Actually, right now our corpus is ready, filled with all the meaningful words in the entries. However, to create a word cloud we need it as a frequency table. That’s because a word’s frequency will be used while determining its colour and size. To get a frequency table, we need a term matrix first. Following lines of codes will do the magic in this regard:

#turn into a matrix
term_matrix <- as.matrix(TermDocumentMatrix(entries) )

#frequency table:
word_freqs <- sort(rowSums(term_matrix),decreasing=TRUE) 
word_freqs <- data.frame(word=names(word_freqs),freq=word_freqs )

We will use two different packages for creating our word clouds. Initially, the classic word cloud takes the column names in the frequency table as words and freq arguments. Other arguments are also defined next to them as notes:

wordcloud::wordcloud(words = word_freqs$word, 
                     freq = word_freqs$freq, 
                     min.freq = 1,  ## freqs lower than that wonW't be in the cloud
                     max.words=200, ## Total number of words in the cloud
                     random.order=FALSE,  ## words will be ordered according to their freqs.
                     rot.per=0.35, ## rotation degree
                     colors=brewer.pal(8, "Dark2")) ## some custimization for colors

The second option is a more modern alternative. It is developed based on the JS framework with the same name. It gives you the opportunity to hover over the words and see their frequencies. Also, you can decide on a shape among several options such as 'circle', 'diamond', 'triangle-forward', 'triangle', 'pentagon', and 'star'. Yet, some of these features won’t be available if you want your cloud in .png format. That is because wordcloud2 package provides us with clouds in HTML format which makes it easier for web page embedding but harder for saving on your local disk as .png or any other format.

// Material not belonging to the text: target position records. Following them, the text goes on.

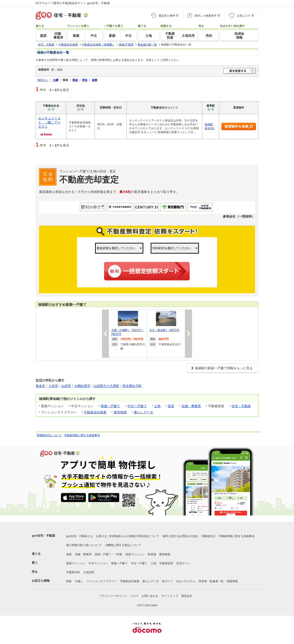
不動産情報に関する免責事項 (82, 435)
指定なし (43, 80)
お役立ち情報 (41, 581)
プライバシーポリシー (113, 596)
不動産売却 (73, 572)
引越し (79, 581)
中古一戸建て (137, 406)
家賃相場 (120, 412)
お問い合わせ (150, 596)
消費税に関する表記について (123, 545)
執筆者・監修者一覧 (211, 581)
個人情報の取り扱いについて (84, 545)
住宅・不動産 (241, 406)
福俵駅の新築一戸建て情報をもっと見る (224, 368)
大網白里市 (82, 386)
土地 (157, 406)
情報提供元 (209, 536)
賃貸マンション (135, 554)
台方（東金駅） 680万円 (164, 330)
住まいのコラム (186, 581)
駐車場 (152, 554)
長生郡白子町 (132, 386)
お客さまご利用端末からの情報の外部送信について (128, 536)
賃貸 (171, 406)
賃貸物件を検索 (239, 126)
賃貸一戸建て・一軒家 (108, 554)
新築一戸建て (110, 406)
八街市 (53, 386)
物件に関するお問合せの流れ (180, 536)
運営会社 (187, 596)
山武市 (66, 386)
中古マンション (98, 563)
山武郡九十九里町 (106, 386)
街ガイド (167, 581)
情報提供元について (49, 435)
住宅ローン (183, 563)
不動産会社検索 (95, 412)
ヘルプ (134, 596)
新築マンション (76, 563)
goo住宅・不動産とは (79, 536)
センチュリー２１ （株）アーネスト (49, 122)
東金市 (40, 386)
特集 (69, 581)
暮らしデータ (143, 412)
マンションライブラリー (101, 581)
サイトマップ (170, 596)
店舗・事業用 (191, 406)
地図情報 (232, 581)
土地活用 (89, 572)
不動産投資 (166, 563)
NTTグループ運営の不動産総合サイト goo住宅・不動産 (73, 3)
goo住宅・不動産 (43, 536)
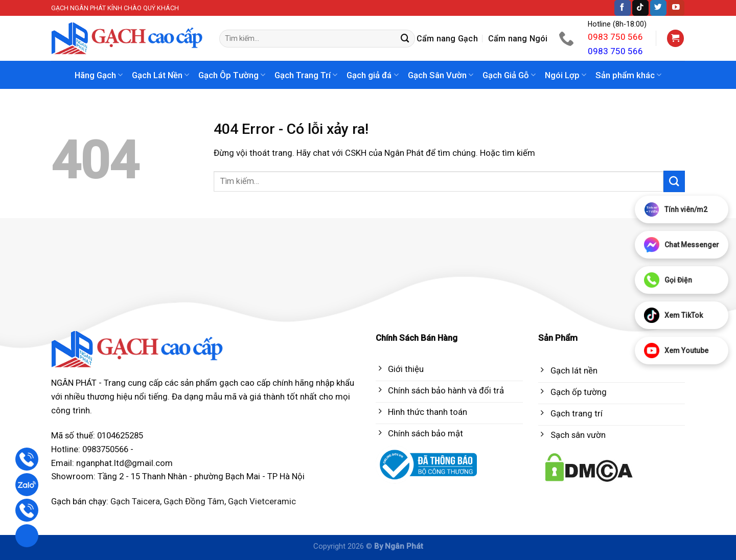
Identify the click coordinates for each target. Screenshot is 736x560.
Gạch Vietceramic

wordcloud2::wordcloud2 (word_freqs, 
                  size = 0.4,  ## this is basically zooming in the cloud. default is 1
                  shape = "star", 
                  color='random-light', ## another option is 'random-dark'
                  backgroundColor="black" ) ## another option is 'white'

Conclusion

There are many ways to use Rvest and scrap a website. We tried one of them in this post. In the end you can do many things with your output such as content analysis, clustering, sentimental analysis or even survival analysis. Here, in this post, we do not bare any pragmatic purposes so focused on creating something fun and eye-catching: word clouds. Also, scraping depends highly on your computer’s processor and the number of pages you want to scrap. If you want to automate this process, it may take some time to complete. You can find my Rshiny web application automating specifically the steps discussed here.

Although we haven’t mentioned here, Rvest works in alignment with the polite package. It allows you to scrap a web page in a polite way with permissions and greetings. The motto of the package polite sums it all for itself: Be responsible when scraping data from websites by following polite principles: introduce yourself, ask for permission, take slowly and never ask twice.